As the season progressed, DeVito quickly became a fan favorite, both for going from an undrafted third-string rookie quarterback and leading an underachieving Giants' team to some surprising success, and for being openly proud of his Italian heritage. He was given the nickname "Tommy Cutlets" in reference to his Italian heritage and from mentioning that, by living at home with his parents, he doesn't have to worry about "what I'm eating for dinner, chicken cutlets." DeVito won the Bud Light Celebration of the Year award at the 13th NFL Honors.

====2024====
DeVito opened the season as the third-string quarterback behind Daniel Jones and Drew Lock. After a 2–8 start to the season, the Giants benched Jones on November 18 in favor of DeVito. In his season debut on November 24 against the Tampa Bay Buccaneers, DeVito made 21-of-31 pass attempts for 189 yards and zero touchdowns as the Giants lost 30–7. Buccaneers' quarterback Baker Mayfield also mocked DeVito by mimicking his Italian hand gesture celebration after Mayfield scored a touchdown to end the first half. DeVito sustained a forearm injury during the loss, which sidelined him for the Giants' Thanksgiving game against the Dallas Cowboys. On December 15, he started against the Baltimore Ravens and completed 10-of-13 pass attempts for 68 yards before he was removed from the game after suffering a concussion.

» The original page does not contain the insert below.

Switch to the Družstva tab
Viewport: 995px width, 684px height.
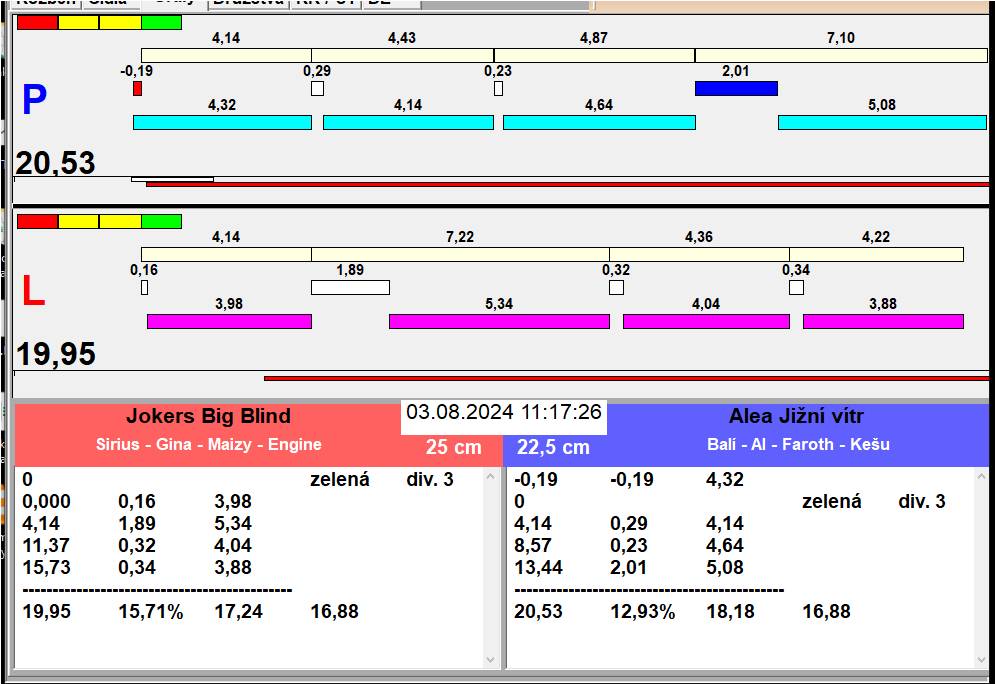click(x=248, y=3)
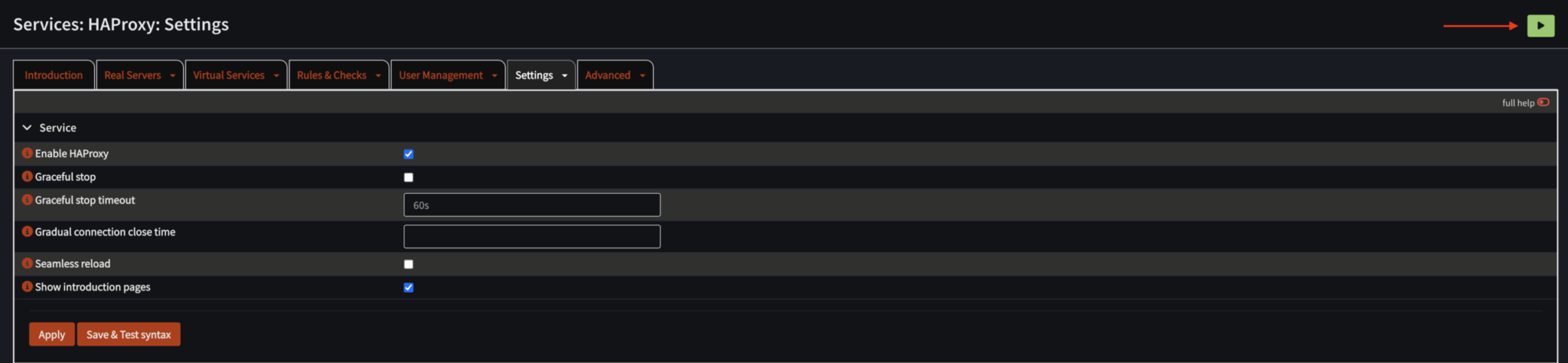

At the end of the regular season, it was announced that DeVito would be returning to the Giants for the 2025 season. However, on August 26, 2025, DeVito was waived.

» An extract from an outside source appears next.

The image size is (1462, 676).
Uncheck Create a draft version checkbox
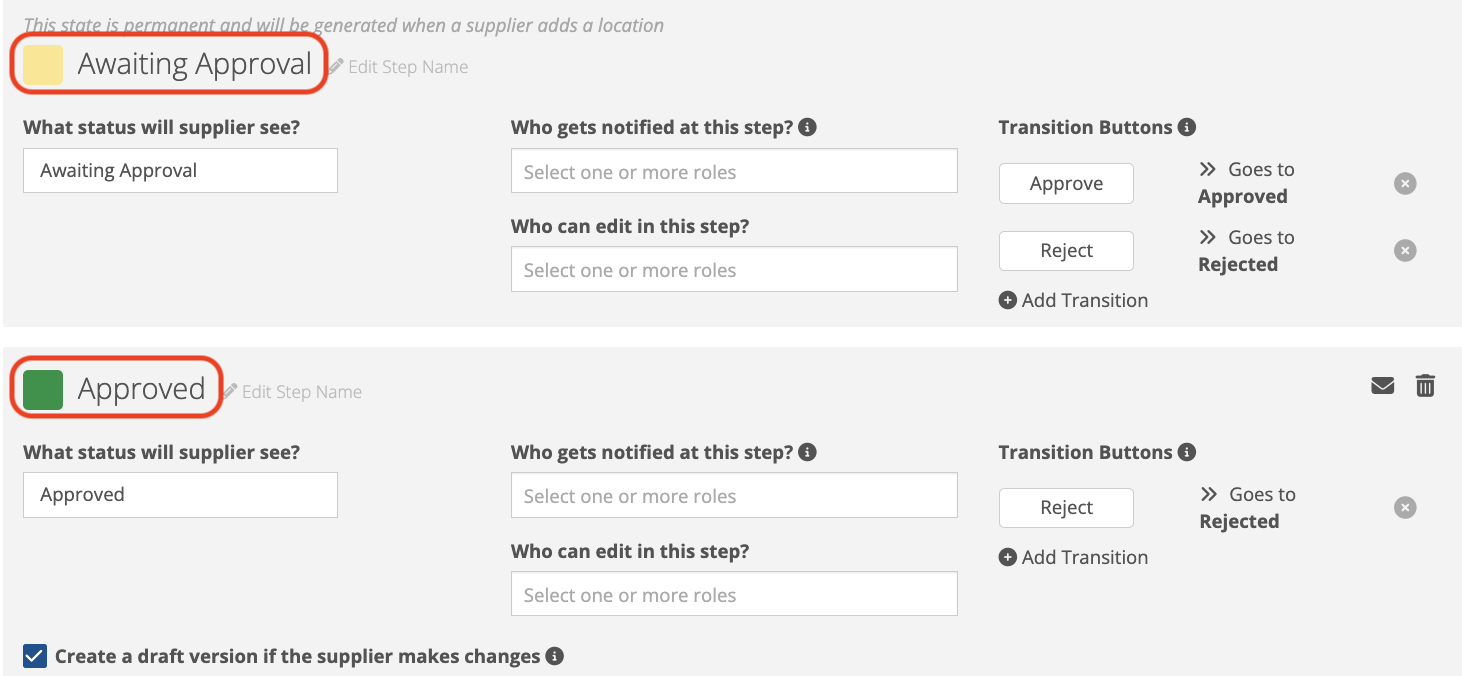[x=35, y=656]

===New England Patriots===
On August 27, 2025, DeVito was claimed off waivers by the New England Patriots as the third-string quarterback behind Drake Maye and Joshua Dobbs.

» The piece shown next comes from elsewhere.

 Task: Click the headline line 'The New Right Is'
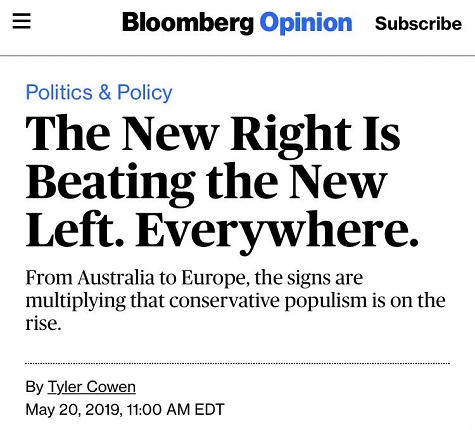coord(213,135)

On March 6, 2026, DeVito signed a two-year, $7.4 million extension with the Patriots.

==NFL career statistics==

Year: Team; Games; Passing; Rushing; Sacks; Fumbles
GP: GS; Record; Cmp; Att; Pct; Yds; Y/A; Lng; TD; Int; Rtg; Att; Yds; Y/A; Lng; TD; Sck; Yds; Fum; Lost
2023: NYG; 9; 6; 3−3; 114; 178; 64.0; 1,101; 6.2; 41; 8; 3; 89.2; 36; 195; 5.4; 26; 1; 37; 196; 2; 1
2024: NYG; 3; 2; 0−2; 31; 44; 70.5; 257; 5.8; 23; 0; 0; 85.1; 8; 32; 4.0; 17; 0; 6; 31; 0; 0
2025: NE; 0; 0; —; DNP
Career: 12; 8; 3−5; 145; 222; 65.3; 1,358; 6.1; 41; 8; 3; 88.4; 44; 227; 5.2; 26; 1; 43; 227; 2; 1

==Personal life==
Due to the proximity of his parents’ home to the Giants' facilities, DeVito elected to live with them during his rookie season. DeVito's rise to fame led to several advertising deals including a Super Bowl commercial, allowing him to move out before the 2024 season.

He has a younger brother Max, who played wide receiver at Salve Regina University.